Requiring user verification

Authenticators will always check for user presence before using a passkey. By default, an authenticator will request user verification if it can, but will not require it if it cannot. For example, some older Yubikey devices only have a button to press to signify user presence, but lack a fingerprint reader or PIN to verify the identity of the user with the device. Similarly, some laptops will allow passkey authentication when the laptop lid is closed and the fingerprint reader is not currently active. Administrators can require user verification by setting the "Require user verification" field to "Yes." This is likely to adversely impact users with FIDO2 devices lacking biometrics that were configured without a PIN, and users with closed and "docked" laptops, but can be used to strictly enforce multi-factor authentication.

Require discoverable credentials

Setting the "Require discoverable credentials" field to "Yes" will cause this site to require that passkeys being registered reside on the computer being used to register the passkey. This will generally prevent use of mobile devices and USB-based authenticators.
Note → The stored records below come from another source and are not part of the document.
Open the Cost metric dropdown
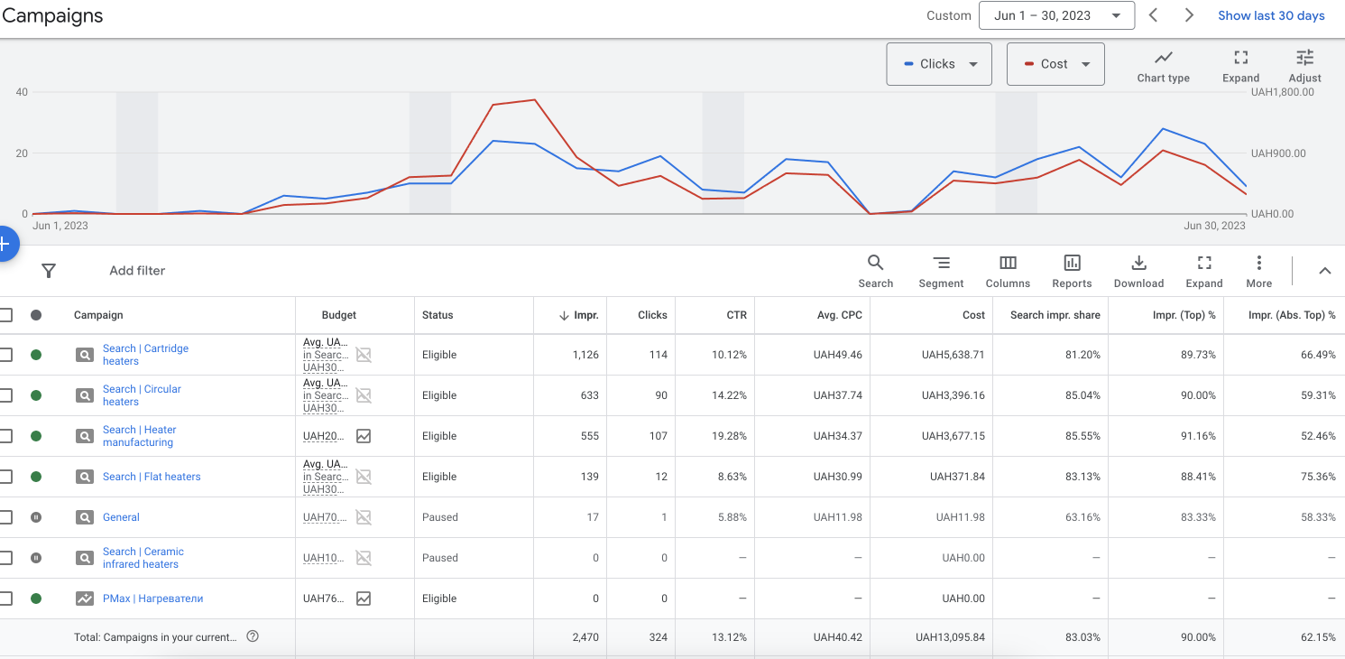coord(1055,64)
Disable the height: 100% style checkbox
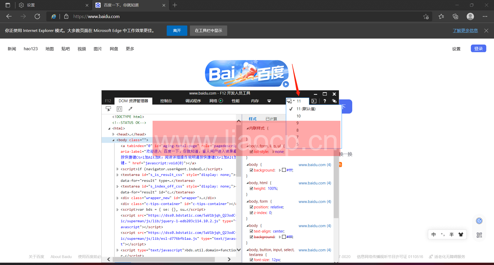This screenshot has width=494, height=265. coord(251,189)
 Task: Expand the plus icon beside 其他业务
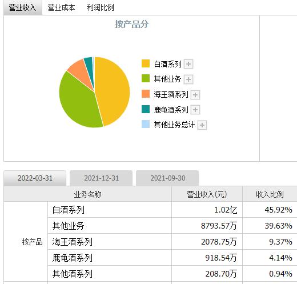point(188,79)
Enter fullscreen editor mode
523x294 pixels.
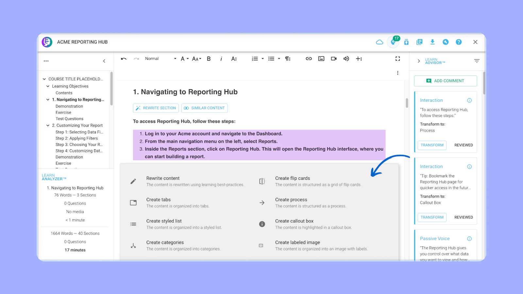397,59
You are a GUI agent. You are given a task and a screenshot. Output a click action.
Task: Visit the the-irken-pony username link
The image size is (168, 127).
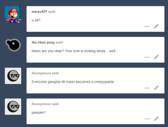pyautogui.click(x=43, y=42)
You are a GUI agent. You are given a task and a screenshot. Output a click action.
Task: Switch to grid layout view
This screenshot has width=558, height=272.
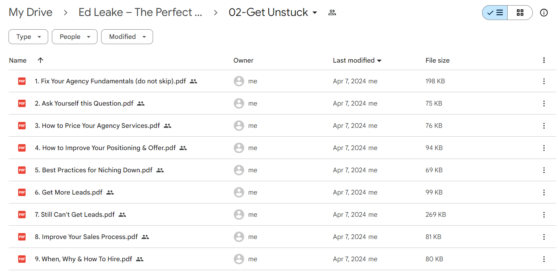point(520,13)
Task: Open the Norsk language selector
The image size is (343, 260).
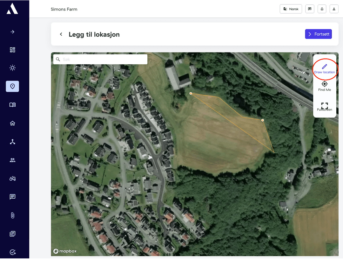Action: tap(291, 9)
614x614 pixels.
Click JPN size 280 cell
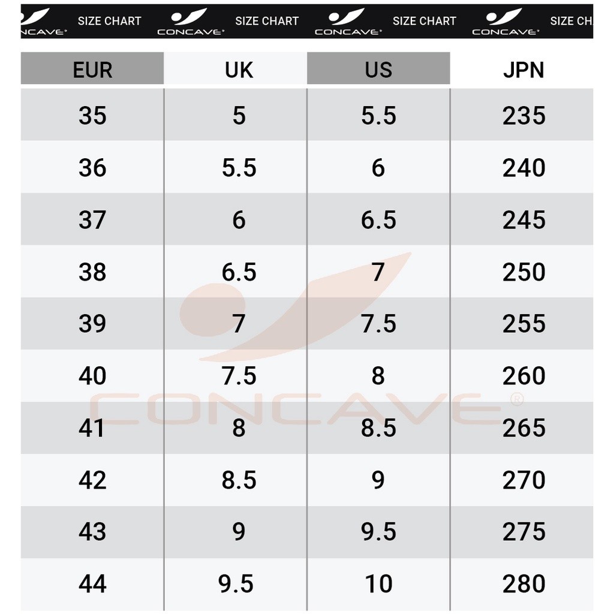point(523,583)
Simplify one click passkey login

Setting the "Simplify one click passkey login" field to "Yes" will cause some authenticators to simplify the authentication experience for the end user by assuming that they want to use the same passkey that they most recently used from that web browser. Please note that each browser, operating system, and authenticator might handle the allowCredentials Claim differently, so you might want to test the behavior in your own environment before deciding whether or not this feature is suitable for your environment.

Use only passkeys

Setting the "Use only passkeys" field to "Yes" will cause the passkey login form in domcfg.nsf to initially only display the username field and not the password field in the login form. If the username entered has a registered passkey in passkey.nsf that can be used by this site, only the "Log in with passkey" button will be displayed, preventing that end user from logging in with a password. If the username entered does not have a registered passkey that can be used by this site, the password field will be displayed and the "Create a passkey" checkbox will be checked allowing that user to log in with their password and create a passkey.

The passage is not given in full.